Tasks to complete:
A) In the blog posts below, which sober Christmas does the December 25, 2008 entry say it is for the writer?
B) Return everything in the blog posts below from "that although I" down to "nearly 2 years.".

Text shown:
○ ○ ○ ○

Catch on fire and people will come for miles to see you burn.
-John Wesley

Monday, April 20, 2009

No soup for you!




This man had what he thought was the best tattoo in the world...



... until he went to prison.



todAAy i AAm grAAteful & thAAnkful

for the little fundraiser we had at Lambda -- A Country Ho-Down! Music and dancing. Food. Fun. Fellowship.

that I got to hear Jay F. share his story of experience, strength and hope for the first time

that we attended a one-year celebration of an AA buddy on a beautiful Sunday afternoon around a pool with plenty of good food

for the return of a friend to the rooms of AA after a 2-year absence


An ounce of loyalty is worth a pound of cleverness.
-Elbert Hubbard

Thursday, January 15, 2009

gettin' it together


disassembled VW




todAAy i AAM grAAteful & thAAnkful

that fear may be a mile high and a mile wide, but usually it's just paper thin;
thus, I just have to muster the courage to walk through it

that I heard this yesterday -- it doesn't matter if I believe in God or not. He can do His work without my approval.

for all of you who have preceded me and already discovered the things I need to know

for the few who are able to make it back to the rooms of AA

that I haven't (yet) tested my desire to make it back after a relapse


If you can't get a compliment any other way, pay yourself one.
-Mark Twain


Thursday, December 25, 2008

A Day for Kids ...

This was sent to me by Boston.





todAAy i AAm grAAteful & thAAnkful

that today is my 6th sober Christmas although as a sober adult, it has lost much of its appeal

that although I am not at all religous, I respect the religous traditions practiced by others

that I felt no guilt staying home last night while my partner and his Mom went to midnight Mass

for the compassion I sorta felt yesterday when we had a relapser appear drunk at the 6:30am meeting; he was obnoxious and disrupted the last few minutes of the meeting, but we did our best to ignore it. He has been a regular attendee of that meeting for nearly 2 years.


Pain is inevitable. Suffering is optional.
-M. Kathleen Casey

Wednesday, August 27, 2008

I can stay sober -- today




todAAy i AAm grAAteful & thAAnkful

that I had no reason nor temptation to drink yesterday and I can't imagine what might cause me to think otherwise today

for those who are able to return to the rooms of AA after a relapse

that This Too Shall Pass works in so many areas of my life, almost daily

that my sister will visit our new home this morning for the first time


THE FUTURE

"The best thing about the future is that it comes one day at a time."
-- Abraham Lincoln

"My interest is in the future because I am going to spend the rest of my life there."
-- Charles F. Kettering

"The future belongs to those who believe in the beauty of their dreams."
-- Eleanor Roosevelt

"I am not afraid of tomorrow, for I have seen yesterday and I love today."
-- William Allen White

Tuesday, April 22, 2008

back in the saddle

I am not attempting ot make any type of political statement or judgement by using this cartoon. It is meant solely for humorous purposes. If you are offended, talk to your sponsor or psychiatrist.

○ ○ ○ ○

Information:
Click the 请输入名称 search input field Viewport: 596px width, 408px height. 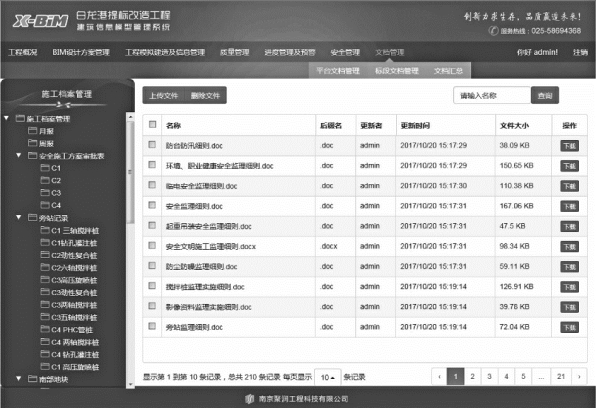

○ ○ ○ ○

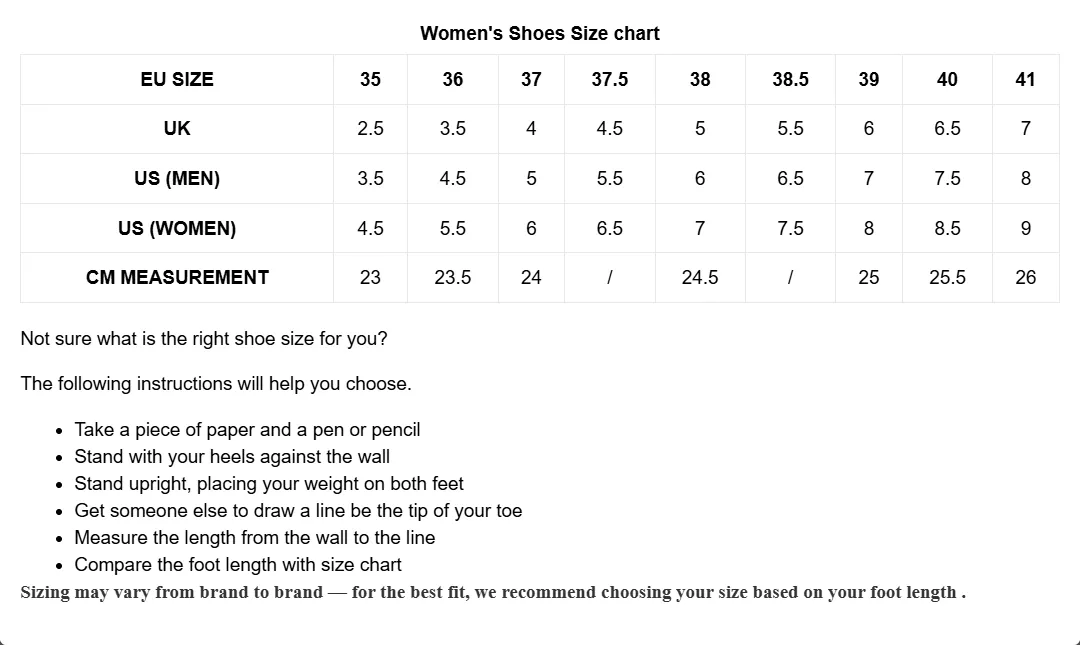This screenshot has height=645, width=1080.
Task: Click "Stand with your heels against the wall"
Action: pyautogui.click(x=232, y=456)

○ ○ ○ ○

Solutions for each task:
A) It is the writer's 6th sober Christmas.

B)
that although I am not at all religous, I respect the religous traditions practiced by others

that I felt no guilt staying home last night while my partner and his Mom went to midnight Mass

for the compassion I sorta felt yesterday when we had a relapser appear drunk at the 6:30am meeting; he was obnoxious and disrupted the last few minutes of the meeting, but we did our best to ignore it. He has been a regular attendee of that meeting for nearly 2 years.